Because the new implementation can rematerialize more computations, including those of potentially large constants, some code may see small numerical changes. The magnitude of any numerical changes should be within the range we expect from changing compiler optimizations, like reordering of floating point operations. But some overly tight test tolerances may need to be slightly relaxed.


### The `concrete=True` option is removed.

The old `jax.checkpoint` implementation had a boolean `concrete` option, which allowed tracing on concrete Python values (rather than delaying all computations and only tracing on abstracted values). That option was seldom used, and in the cases where it was used there were much simpler alternatives. So we removed the option in the new `jax.checkpoint`.

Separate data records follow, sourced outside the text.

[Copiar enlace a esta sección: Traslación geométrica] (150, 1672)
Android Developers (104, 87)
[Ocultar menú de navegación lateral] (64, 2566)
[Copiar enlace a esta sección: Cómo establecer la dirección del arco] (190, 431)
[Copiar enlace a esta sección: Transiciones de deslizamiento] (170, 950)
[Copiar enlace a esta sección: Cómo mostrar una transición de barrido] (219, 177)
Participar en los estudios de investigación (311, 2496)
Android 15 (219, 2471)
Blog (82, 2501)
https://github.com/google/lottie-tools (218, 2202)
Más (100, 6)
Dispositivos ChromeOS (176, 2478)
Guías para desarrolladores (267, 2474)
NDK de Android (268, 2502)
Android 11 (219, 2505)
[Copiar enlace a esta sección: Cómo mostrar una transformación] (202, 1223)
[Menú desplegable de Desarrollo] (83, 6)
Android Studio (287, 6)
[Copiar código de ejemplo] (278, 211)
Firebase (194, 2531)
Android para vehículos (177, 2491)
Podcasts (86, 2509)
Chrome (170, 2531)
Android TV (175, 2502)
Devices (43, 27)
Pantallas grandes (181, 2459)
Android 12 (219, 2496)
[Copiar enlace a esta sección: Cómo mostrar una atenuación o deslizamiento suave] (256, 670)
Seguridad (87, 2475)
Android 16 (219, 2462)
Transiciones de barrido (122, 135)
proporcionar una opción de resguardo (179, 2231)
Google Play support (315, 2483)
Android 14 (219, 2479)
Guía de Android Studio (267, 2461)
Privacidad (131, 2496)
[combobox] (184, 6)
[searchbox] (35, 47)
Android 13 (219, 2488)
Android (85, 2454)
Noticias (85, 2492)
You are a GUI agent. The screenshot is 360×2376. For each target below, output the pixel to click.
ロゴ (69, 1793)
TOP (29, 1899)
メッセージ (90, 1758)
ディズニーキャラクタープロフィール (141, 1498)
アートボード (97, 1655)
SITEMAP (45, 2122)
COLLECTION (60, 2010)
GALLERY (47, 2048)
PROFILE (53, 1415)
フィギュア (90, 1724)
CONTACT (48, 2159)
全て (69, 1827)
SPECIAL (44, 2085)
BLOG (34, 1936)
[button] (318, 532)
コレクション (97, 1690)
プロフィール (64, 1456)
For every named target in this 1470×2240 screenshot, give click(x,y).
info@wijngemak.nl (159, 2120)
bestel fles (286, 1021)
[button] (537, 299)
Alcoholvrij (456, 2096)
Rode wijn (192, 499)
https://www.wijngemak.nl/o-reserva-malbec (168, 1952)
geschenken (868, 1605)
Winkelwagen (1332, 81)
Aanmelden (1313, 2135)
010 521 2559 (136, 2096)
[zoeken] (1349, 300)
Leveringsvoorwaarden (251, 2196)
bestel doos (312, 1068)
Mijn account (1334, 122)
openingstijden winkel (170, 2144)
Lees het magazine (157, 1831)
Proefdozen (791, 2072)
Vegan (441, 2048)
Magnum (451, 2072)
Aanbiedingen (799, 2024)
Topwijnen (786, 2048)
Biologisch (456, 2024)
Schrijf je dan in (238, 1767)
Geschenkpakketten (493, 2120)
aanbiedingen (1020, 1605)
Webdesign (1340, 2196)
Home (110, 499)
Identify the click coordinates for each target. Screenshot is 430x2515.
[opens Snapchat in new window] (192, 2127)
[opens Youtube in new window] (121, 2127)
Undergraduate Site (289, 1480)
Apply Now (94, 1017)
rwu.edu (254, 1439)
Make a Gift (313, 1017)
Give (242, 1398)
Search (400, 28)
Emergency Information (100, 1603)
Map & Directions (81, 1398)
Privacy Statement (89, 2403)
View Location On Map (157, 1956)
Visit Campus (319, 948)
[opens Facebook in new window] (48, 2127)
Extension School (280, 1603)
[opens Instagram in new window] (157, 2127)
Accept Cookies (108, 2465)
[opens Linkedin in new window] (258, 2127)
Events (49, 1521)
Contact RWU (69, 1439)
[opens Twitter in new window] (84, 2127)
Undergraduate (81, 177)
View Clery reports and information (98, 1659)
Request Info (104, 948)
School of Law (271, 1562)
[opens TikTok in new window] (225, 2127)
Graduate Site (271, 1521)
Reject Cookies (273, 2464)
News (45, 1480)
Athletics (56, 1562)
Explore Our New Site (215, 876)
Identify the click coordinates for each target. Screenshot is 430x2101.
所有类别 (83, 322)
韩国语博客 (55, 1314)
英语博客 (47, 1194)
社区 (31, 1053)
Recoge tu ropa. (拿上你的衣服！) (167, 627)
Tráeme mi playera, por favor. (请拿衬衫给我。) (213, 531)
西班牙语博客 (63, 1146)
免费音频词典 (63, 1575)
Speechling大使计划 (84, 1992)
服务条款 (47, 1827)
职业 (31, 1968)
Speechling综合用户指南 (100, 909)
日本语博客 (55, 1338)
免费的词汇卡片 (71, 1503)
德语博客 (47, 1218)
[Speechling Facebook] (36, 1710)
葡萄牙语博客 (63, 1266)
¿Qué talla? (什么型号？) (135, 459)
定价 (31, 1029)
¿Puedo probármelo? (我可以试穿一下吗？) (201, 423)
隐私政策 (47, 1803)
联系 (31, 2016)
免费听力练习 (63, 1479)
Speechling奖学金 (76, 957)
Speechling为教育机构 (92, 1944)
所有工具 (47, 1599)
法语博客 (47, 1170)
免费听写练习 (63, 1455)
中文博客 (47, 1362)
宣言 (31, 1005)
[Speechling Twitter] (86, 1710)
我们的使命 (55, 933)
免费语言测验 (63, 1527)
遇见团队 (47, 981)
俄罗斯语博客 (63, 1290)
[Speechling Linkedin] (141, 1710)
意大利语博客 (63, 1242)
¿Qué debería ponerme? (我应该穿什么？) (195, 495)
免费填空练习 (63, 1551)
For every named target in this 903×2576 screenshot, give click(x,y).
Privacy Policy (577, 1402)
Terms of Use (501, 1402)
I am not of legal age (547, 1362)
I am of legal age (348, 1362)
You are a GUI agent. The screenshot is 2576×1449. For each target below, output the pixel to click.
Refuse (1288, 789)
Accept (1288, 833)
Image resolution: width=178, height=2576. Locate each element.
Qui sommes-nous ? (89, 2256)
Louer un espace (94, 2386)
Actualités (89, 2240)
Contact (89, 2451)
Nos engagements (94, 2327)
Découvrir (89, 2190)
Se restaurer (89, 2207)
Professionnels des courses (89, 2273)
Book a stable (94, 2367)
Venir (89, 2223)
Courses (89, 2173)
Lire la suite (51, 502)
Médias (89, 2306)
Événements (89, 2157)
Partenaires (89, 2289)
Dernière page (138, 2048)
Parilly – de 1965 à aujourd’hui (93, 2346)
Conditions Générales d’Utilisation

For example, the overwhelmingly common use of `concrete=True` in Google code was to support passing an argument like `is_training`:


```python
@partial(jax.checkpoint, concrete=True)  # OLD jax.checkpoint API
def foo(x, is_training):
  if is_training:
    return g(x)
  else:
    return h(x)
```


With the new `jax.checkpoint` implementation, we can accomplish the same using the `static\_argnums` option:


```python
@partial(jax.checkpoint, static_argnums=(1,))  # NEW jax.checkpoint API
def foo(x, is_training):
  if is_training:
    ...
```


If `jax.numpy` operations need to be performed on static arguments, with their numerical results computed during Python tracing rather than delayed, we can use `static_argnums` with `jax.ensure_compile_time_eval()`. But it seems unlikely that you'd need this!